238 of the 244 ballots cast were in favor of the motion, five more than the required number. The no confidence motion was placed in front of the 136 senators and 329 deputies (a total of 465), who voted on it together.
Orban will be the leader of the new coalition, which will include the USR and the Democratic Alliance of Hungarians in Romania (DAHR).
According to reports, there was widespread anger and discontent among Romanians against the center-left government of Dăncilă that was accused of decriminalizing corruption in the country. The opposition parties were thus able to justify their use of the no-confidence motion. Tens of thousands of Romanians had marched in Bucharest on August 10, demanding the resignation of Dăncilă’s government and a fair justice system.

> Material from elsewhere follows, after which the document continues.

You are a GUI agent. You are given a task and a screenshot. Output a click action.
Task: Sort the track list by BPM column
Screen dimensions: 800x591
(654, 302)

According to reports, the PSD had attempted to dilute anti-corruption laws in the country after it came to power in December, 2016.
On the other hand, progressive and left-leaning sections in Romania are equally concerned about the implications of the new coalition government that is comprised of right-wing, conservative and regionalist parties.
On October 10, left-leaning member of the Romanian Chamber of Deputies, Adrian Dohotaru, from the anti-corruption based USR, abstained from voting in favor of the no-confidence motion tabled by the opposition, including his own party. He explained his decision on Facebook, saying “The PSD government has systematically betrayed the ideals of the left I believe in. For this betrayal, for corruption and incompetence, PSD must pay. However, I cannot subscribe or vote for a no-confidence motion that only criticizes the PSD in the light of right-wing values and does not propose any real alternative to Romania’s problems. The vision behind the vote will throw Romania from evil to worse.”
“What do you put in place of the government of Dăncilă? A government consisting of members of parties that criticize minimum wage increases and who want to dismantle the minimum wage? Who have previously signed austerity policies? Who blindly believe in a regulated market, who want to turn health and education into a commodity?” he further asked.
Andrei Alexandru from the Communist Party of Romania (PCdR), while speaking to Peoples Dispatch, said that the political crisis in Romania was essentially a clash between reactionaries, opportunists and the corrupt. According to him, the fall of the Dăncilă government would only lead to the onset of worse times for the Romanian people. In the following months, pensions and salaries will be cut as prices continue to rise. Communists will also be targeted and possibly imprisoned as one of the new coalition members seeks to suppress communist ideology in the country, he said.
The Party of Democracy and Solidarity (Demos) has also stated that they are “concerned about the political configuration of the future government in the country and its political, social and economic policies. The major opposition parties in Romania also pursue right-wing policies and aim to further weaken the state with capital tax cuts, even more extensive privatization in health and education and salary cuts, while ignoring the problems facing low income citizens”.
“We need another policy for another Romania, in which all citizens are equally protected by state laws, have the opportunity to live a decent life without the care of tomorrow, and can enjoy the riches of the country,” the party added.
Such concerns have been raised by several groups in the country, reflecting the angst of Romania’s working class, which is already in distress. Romania has the notorious record of being a ready source of cheap labor in the region. According to a Baricada.org report, Adrian Dohotaru was in the news recently for writing on the billboard of the Electrolux plant in the Romei Garden, “Romania is not a party to cheap labor.” Demos has also started a campaign against the precarious work conditions faced by Romanian labor and created a site called “Cheap Work Country” on September 18, to address this issue and bring about awareness regarding the plight of Romanian workers. With the installation of the new right-wing government, apprehensions regarding the status of workers in the country are on the rise.